This style of meditation is similar to mindfulness, but it focuses specifically on your body. If you’ve done yoga before, you may have ended your practice with this type of meditation as a way to focus in on the positive effects that the yoga had for you. For this type of meditation, lie on your back quietly and focus on your breathing until you feel fully relaxed. Then allow yourself to feel the tips of your toes, focusing only on how they feel, making sure to fully relax them and zoning in on the way your feet feel. Then, move this attention up your legs, through your arms, into your torso and eventually to your head and breath. This is a great way to totally ground yourself and get in touch with your body. It is also a wonderful way to wind down after yoga, running, or any type of work out that changes the way your body feels. So often it is tempting to run to the gym, hop in the shower and then race off to class or work just to feel productive. However, it can really pay off to focus on your physical sensations after working out, and it serves to remind you why being physical throughout the day is important for mental well-being as well as staying in shape.

4. Breathing Meditation


This traditional style of meditation is a little trickier to master, but once you do it really pays off. Sit in a comfortable position and focus on deepening your breathing until you feel yourself slip into a state that is both very relaxed, but also very easily aware of your breaths. Try to hold onto and maintain that as long as possible, until you lose track or feel distractions that cause you to snap out of it. If you get good at this style of meditation, you can work on focusing on and deepening your breathing all the time, not only when it is appropriate to sit and meditate for a long time. You can do this while driving or sitting on public transportation, or while working on a laptop.
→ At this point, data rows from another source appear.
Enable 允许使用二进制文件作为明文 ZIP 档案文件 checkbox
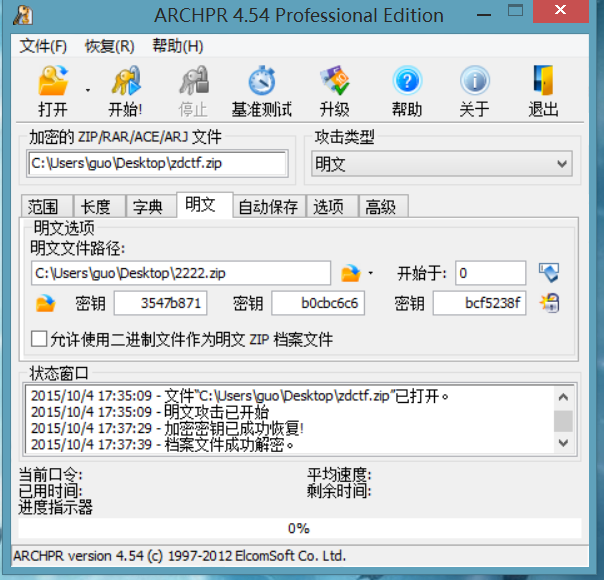Screen dimensions: 604x580 [40, 339]
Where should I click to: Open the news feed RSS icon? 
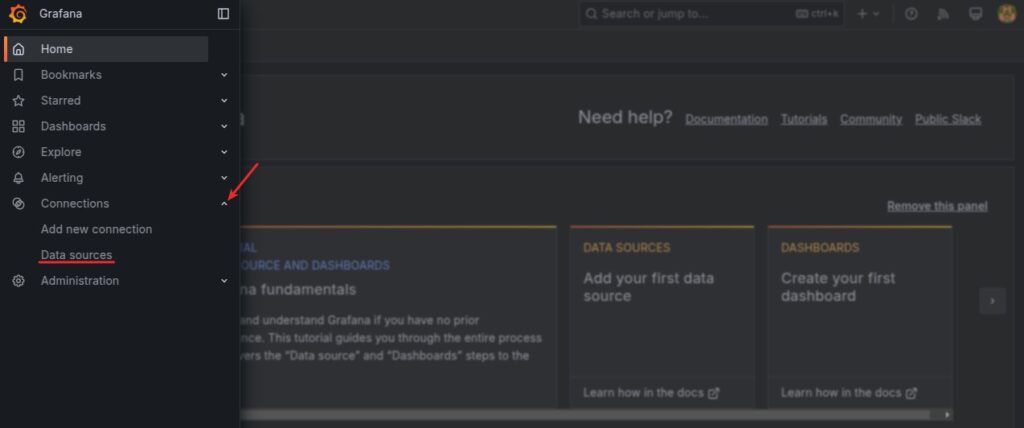942,14
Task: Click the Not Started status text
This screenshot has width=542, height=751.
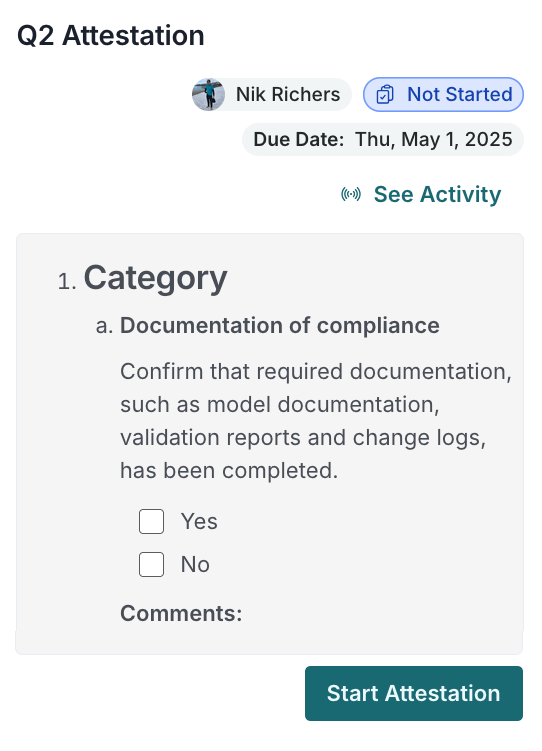Action: click(460, 94)
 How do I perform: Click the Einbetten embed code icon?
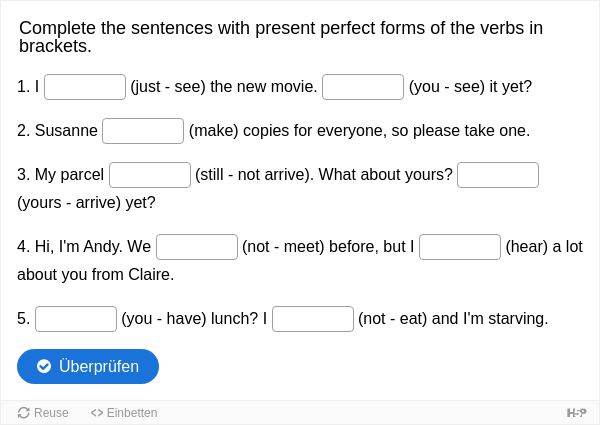[x=97, y=413]
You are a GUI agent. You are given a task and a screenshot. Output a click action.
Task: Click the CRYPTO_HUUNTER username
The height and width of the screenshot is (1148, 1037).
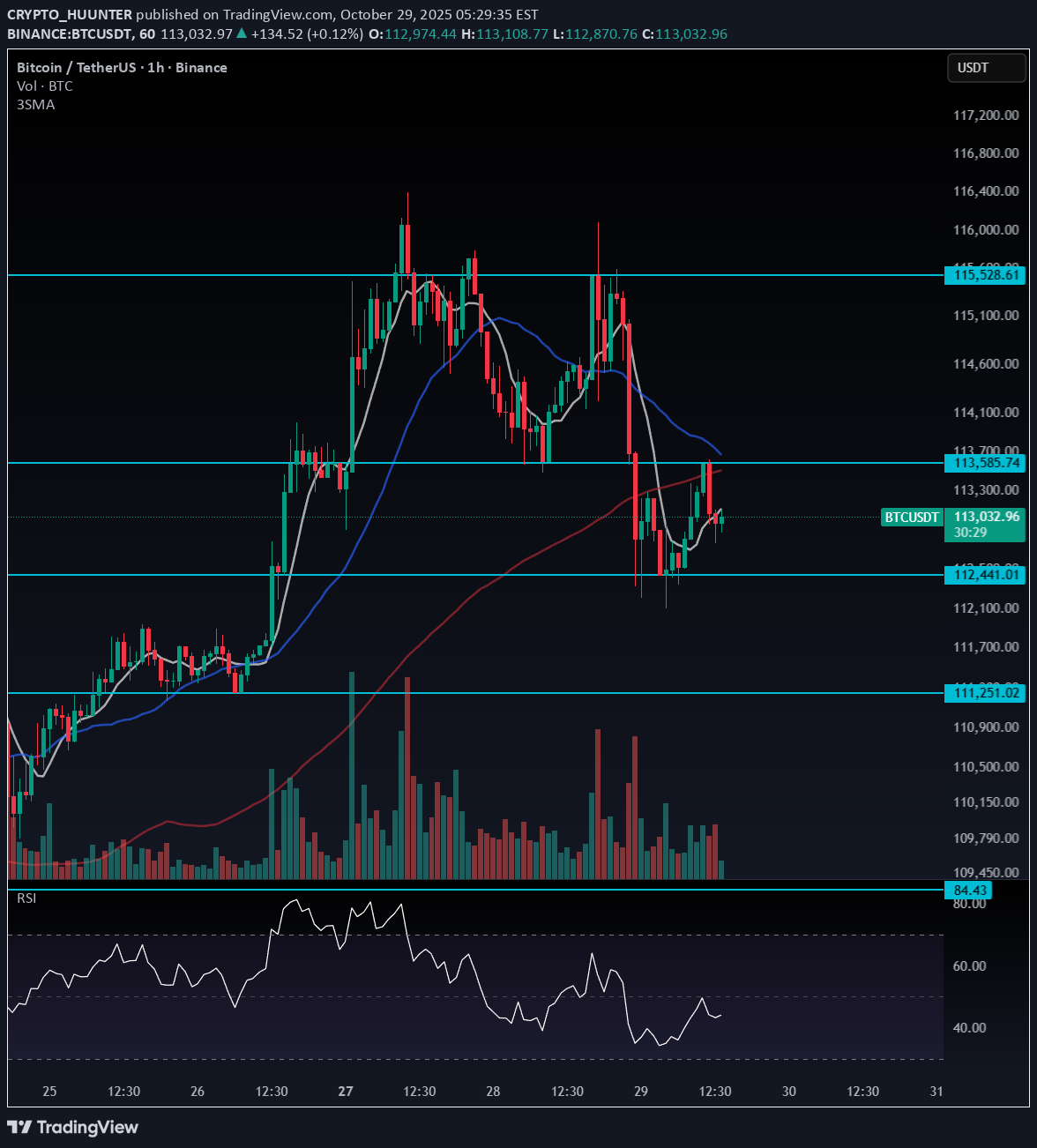tap(68, 14)
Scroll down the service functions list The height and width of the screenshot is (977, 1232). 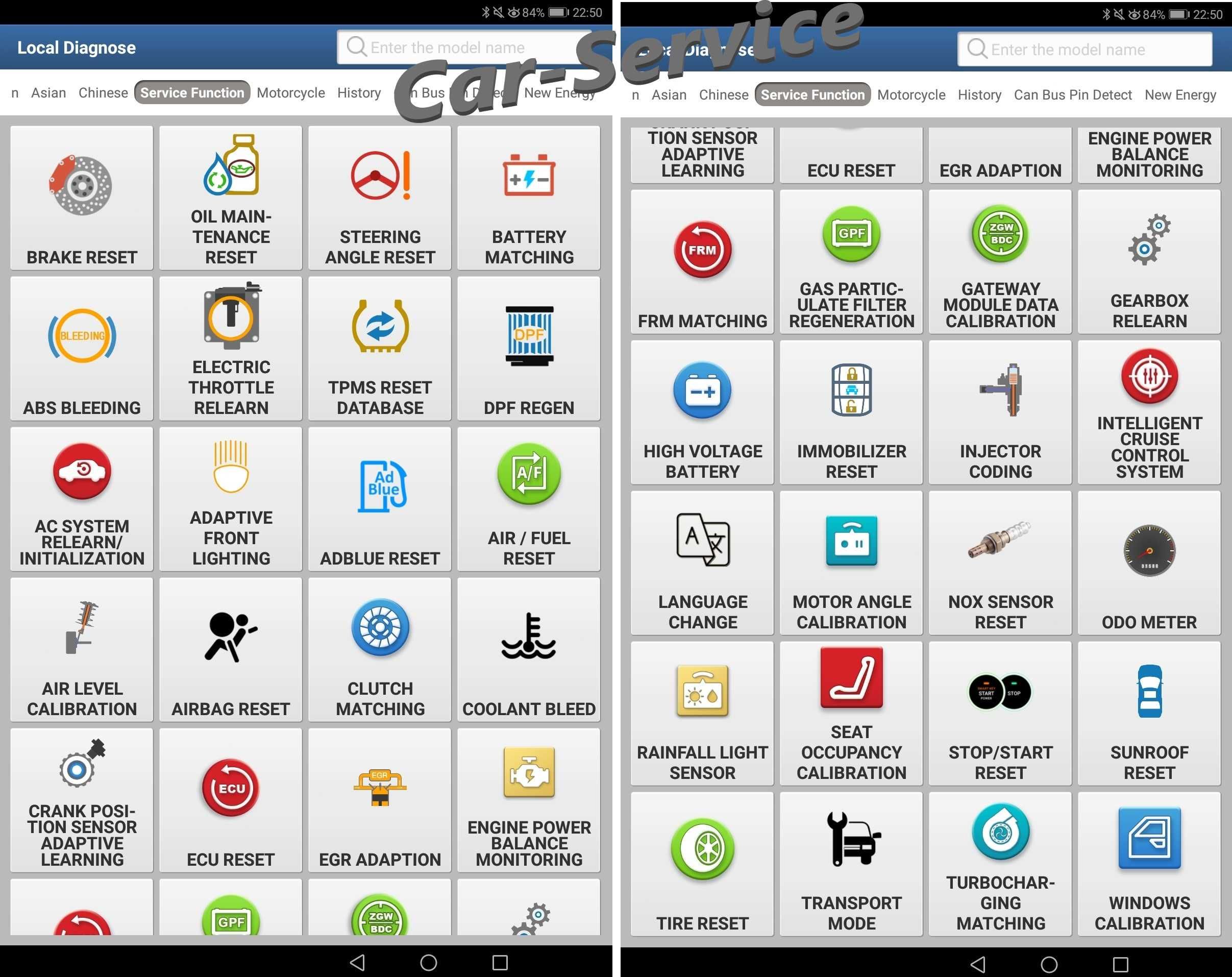pyautogui.click(x=308, y=550)
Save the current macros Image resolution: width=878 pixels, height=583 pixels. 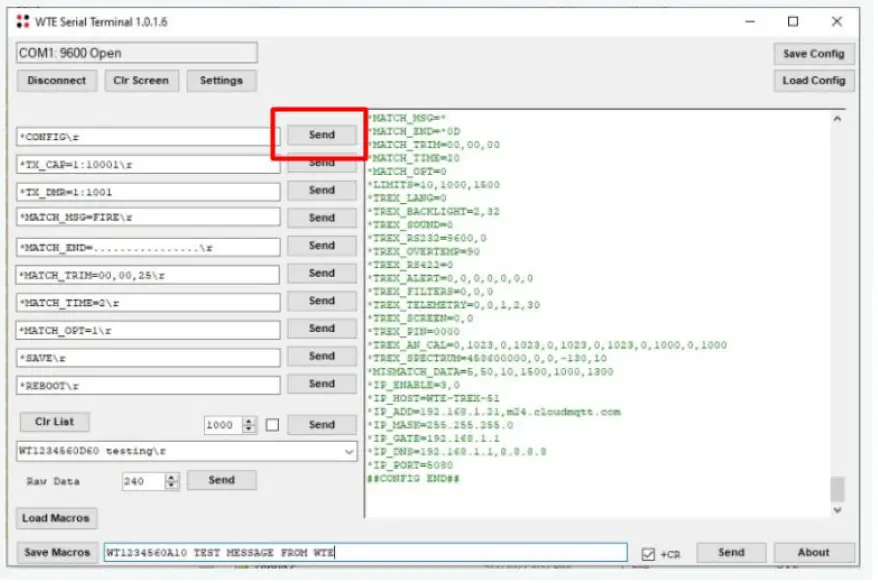[56, 551]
This skill can help you relax almost anywhere and manage hectic times when you need to relax but don’t have time to stretch out and unwind.

5. Walking Meditation


This is a kind of mindful meditation as well, and is a great way to combine a physical workout with meditation. Next time you are going for a walk or run, or even a swim or walk on the treadmill if that is your favorite way to work out, try to only focus on the sensations of the workout, the movement, how your body feels as you exercise and your breath. Think about the rhythm your body is making, and why each breath in and out, each footfall or each stroke is important and meaningful. This will make your workout more relaxing, and give your brain some much-needed exercise along with your body.